Some would thus suggest that it confirms the perspective of the Apostle Paul, that the resurrection of Jesus was not a reviving of Jesus’ previous physical body. They would say that in the later Gospels of Matthew, Luke and John, the resurrection stories become more and more physical in nature. The suggestion is that these later Gospel writers were attempting to express in story-form a mystery that the Apostle Paul believed was true and real, and yet, for which for Paul never used the language of the physical, but rather the language of the spiritual. A spiritual body is what he calls it in 1 Cor 15.

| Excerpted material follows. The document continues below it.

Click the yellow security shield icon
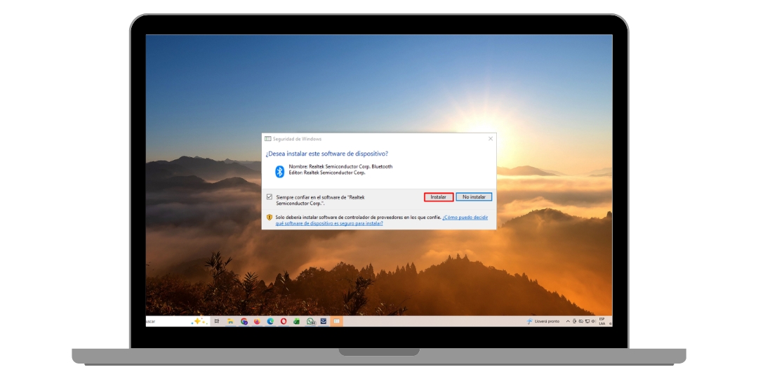758x379 pixels. [270, 218]
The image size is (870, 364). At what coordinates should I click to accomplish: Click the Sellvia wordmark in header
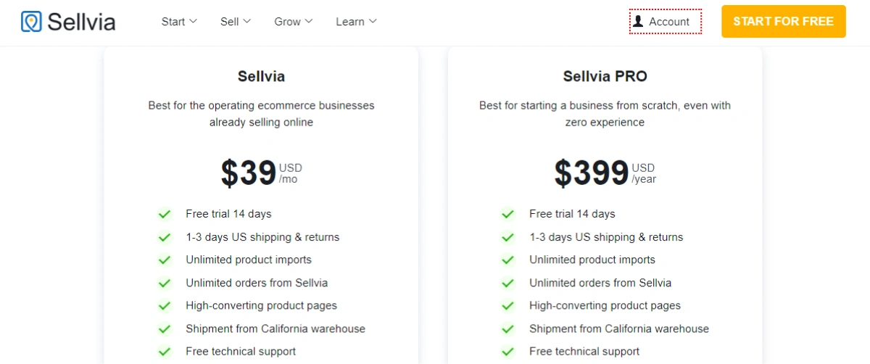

For Paul, Jesus was alive, but his presence was not located in a specific physical body anymore, rather for Paul, as we see in Ephesians 4:10, “He who descended is the very one who ascended higher than all the heavens, in order to fill the whole universe.” The New Living Translation reads, “...in order to fill the whole universe with himself”. In the English Standard Version, we read: “... that he might fill all things.”
There is the humorous story of a Zen Master visiting New York City, who goes up to a hot dog vendor and says, "Make me one with everything." The hot dog vendor fixes a hot dog and hands it to the Zen master, who pays with a $20 bill. The vendor puts the bill in the cash box and closes it. "Excuse me, but where’s my change?" asks the Zen master. The vendor responds, "Change must come from within."
Paul’s reference to the Risen Christ in Ephesians 4:10 is that the Risen Christ is now, on could say, one with everything, filling all things, and if we are to encounter the Risen Christ ourselves, the one whose presence fills the universe, then a change needs to come from within, a change of heart, a change of mind, a change in the spirit of our minds as he says in Eph 4:23, and when that inner change takes place, then we will discover the mystery of Christ’s presence in all of life, in every moment of every day filling all things. As the old gospel classic poetically and metaphorically suggests we will discover that “He walks with me, and He talks with me, And He tells me I am His own.”
And so may God bless us on this Resurrection Sunday. May a change come within each of us, in our hearts, and in our minds, a change in the spirit of our minds, that like the Apostle Paul we will come to know the Presence and the Spirit of the Risen Christ filling all things and thus to discover that there is no-where we can go where Christ is not already present. And when the perishable kingdoms of this world seem fragile and fading, may we become aware of a realm or a Kingdom that is eternal, uncreated, and imperishable. Amen.